Your assignment:
Lay out the material starting at the line containing "The height and width of the screenshot is (1131, 1177)." and ending at the line containing "nav-item-home: Home is" as a two-column CSV with the headers input and output. Put each input and its output on one row, wrap every field in double quotes, replace line breaks with spaces, and leave out the pictures.

Records supplied:
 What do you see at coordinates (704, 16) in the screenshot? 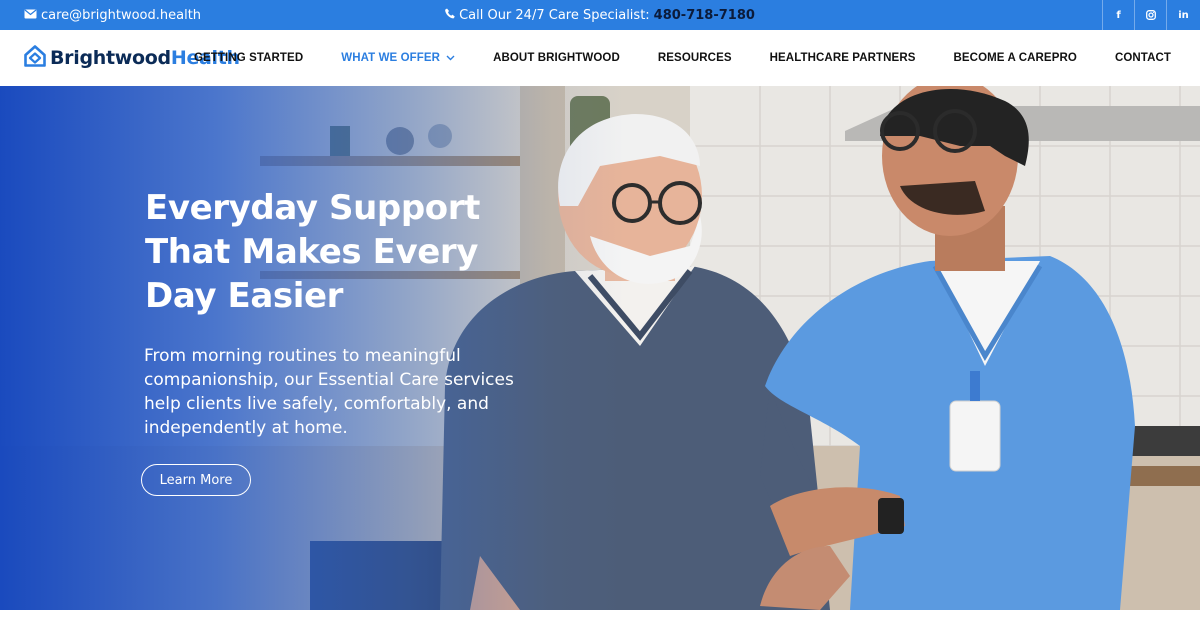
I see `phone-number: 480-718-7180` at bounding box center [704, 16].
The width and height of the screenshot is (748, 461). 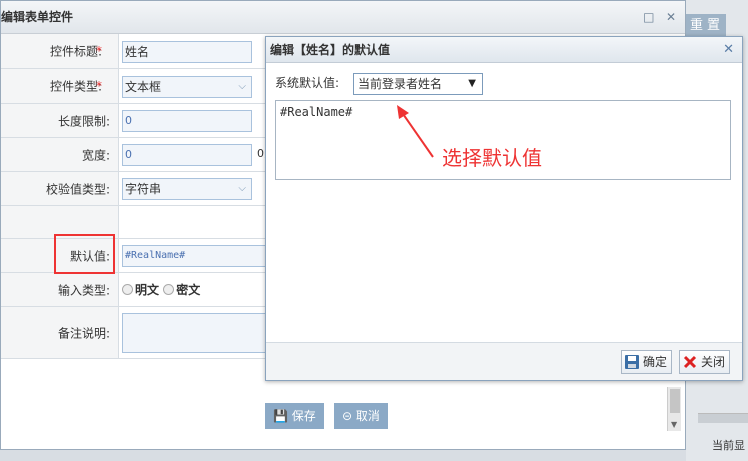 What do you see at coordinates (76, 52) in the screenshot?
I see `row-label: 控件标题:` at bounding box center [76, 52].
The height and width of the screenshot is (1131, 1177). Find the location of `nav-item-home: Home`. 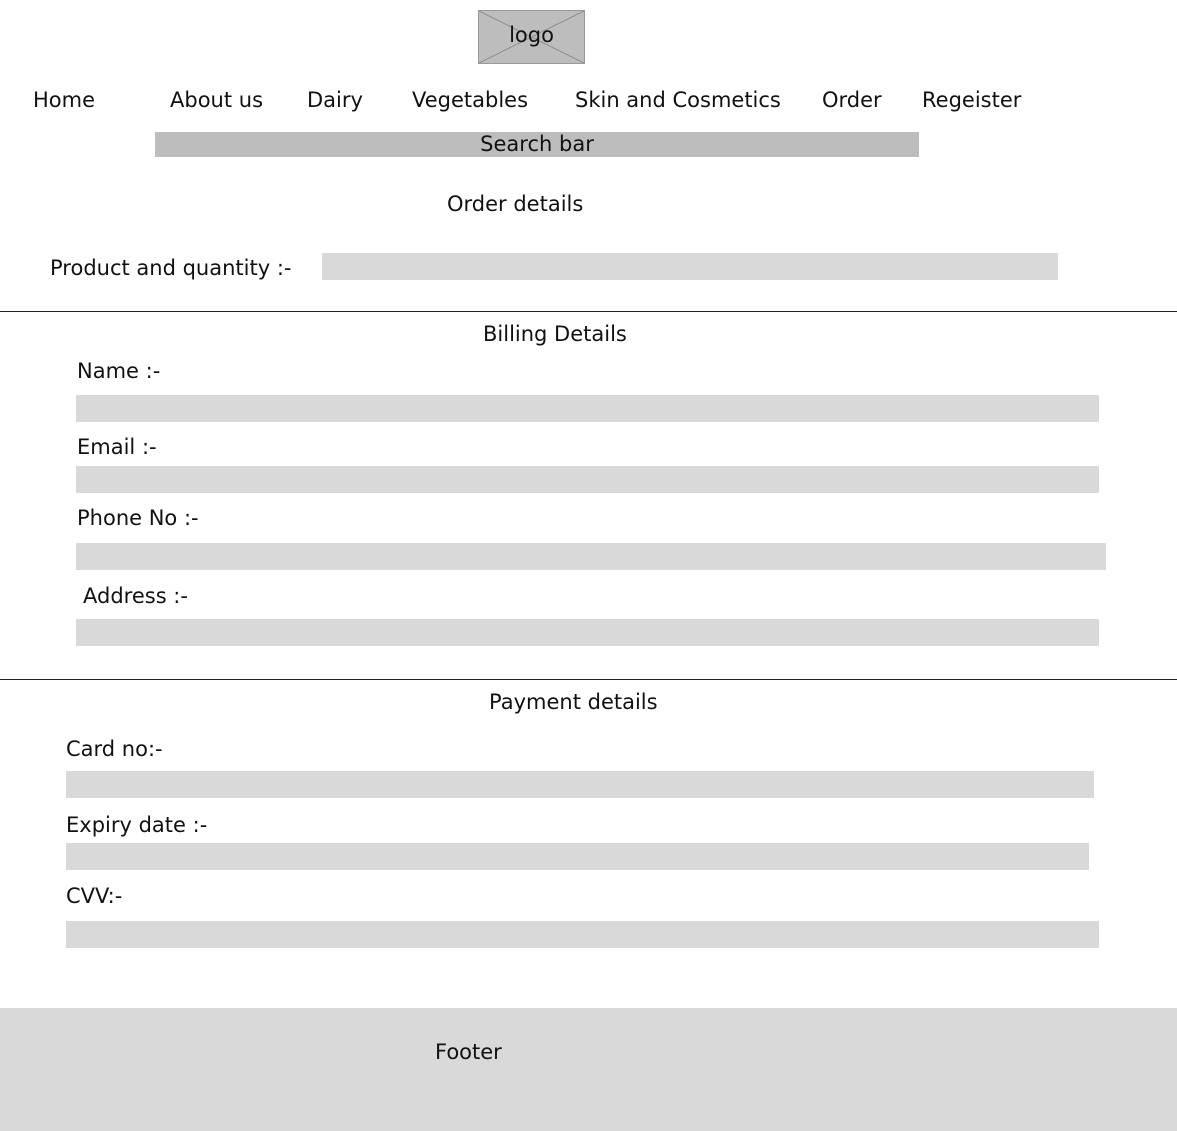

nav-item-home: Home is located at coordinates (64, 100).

==

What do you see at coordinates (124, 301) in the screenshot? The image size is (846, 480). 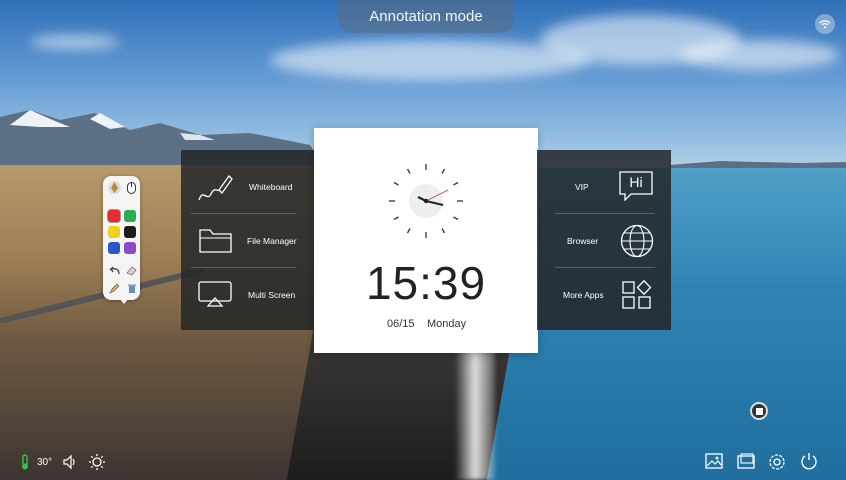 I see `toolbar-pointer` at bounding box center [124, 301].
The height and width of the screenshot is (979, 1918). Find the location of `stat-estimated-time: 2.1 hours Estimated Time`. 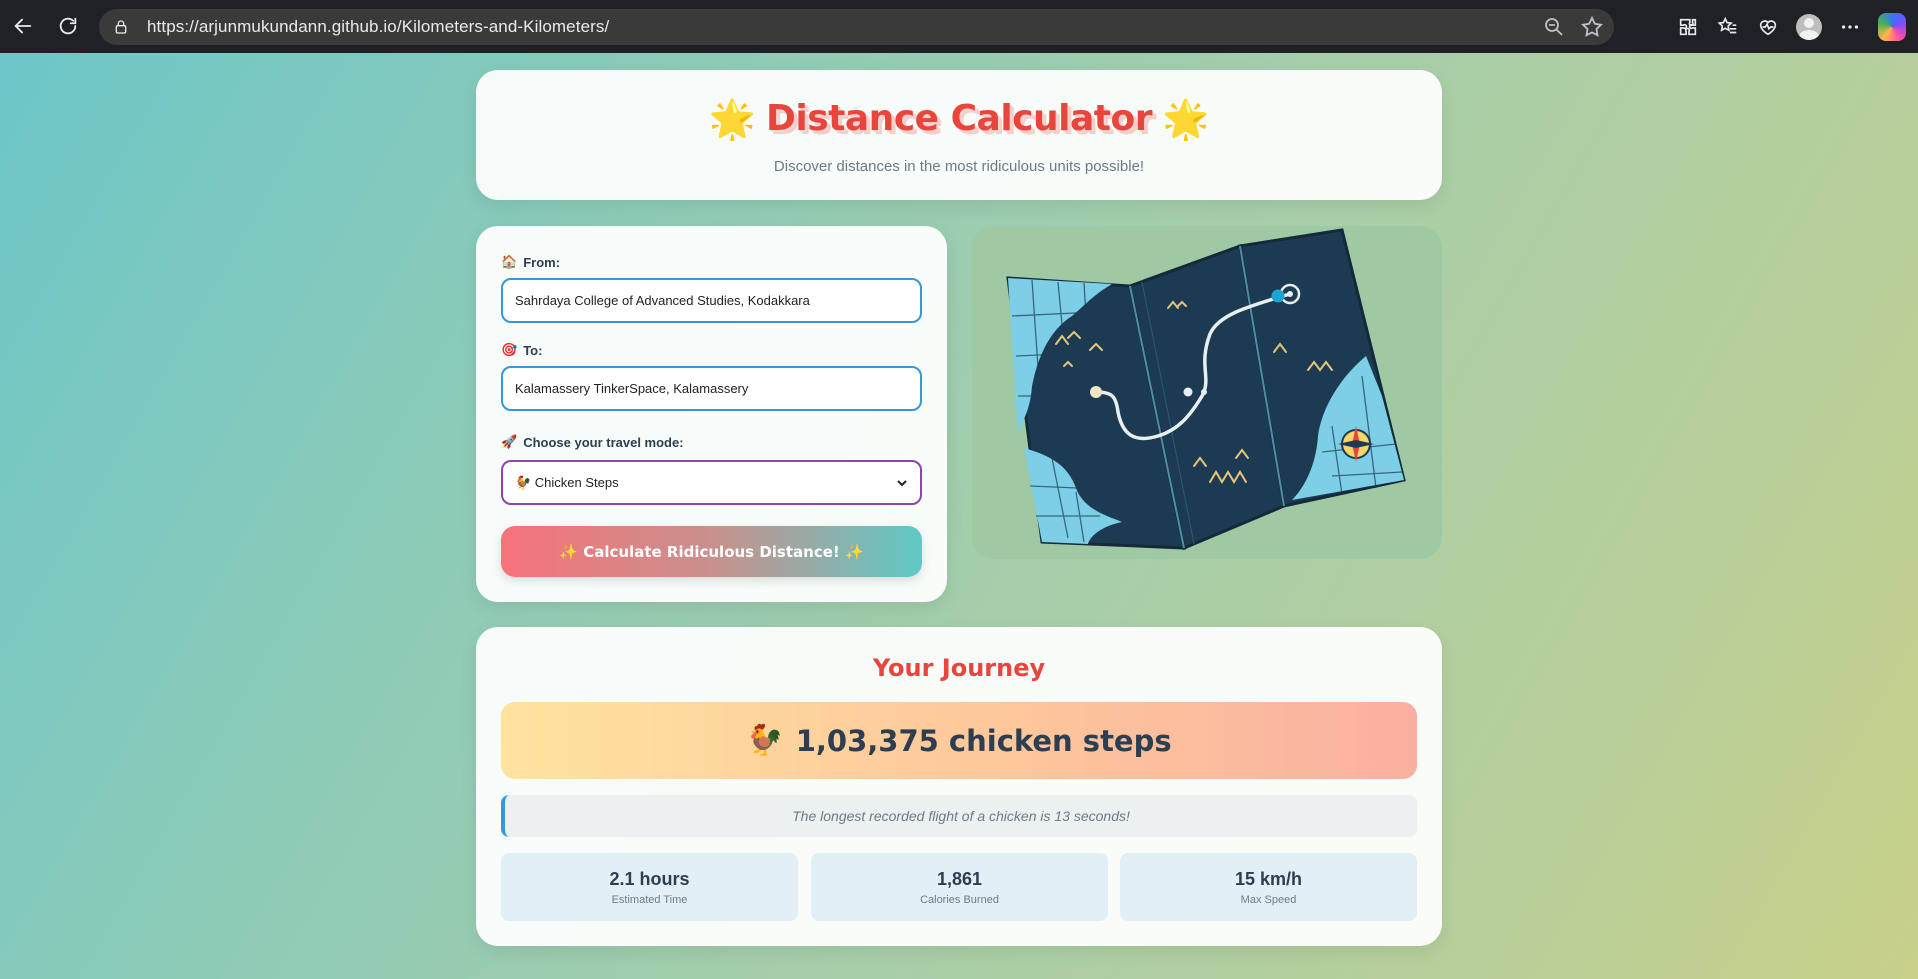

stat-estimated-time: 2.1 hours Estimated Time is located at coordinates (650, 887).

Answer below:
input,output
"The height and width of the screenshot is (1131, 1177). Find the location of `nav-item-home: Home`.","nav-item-home: Home is located at coordinates (64, 100)."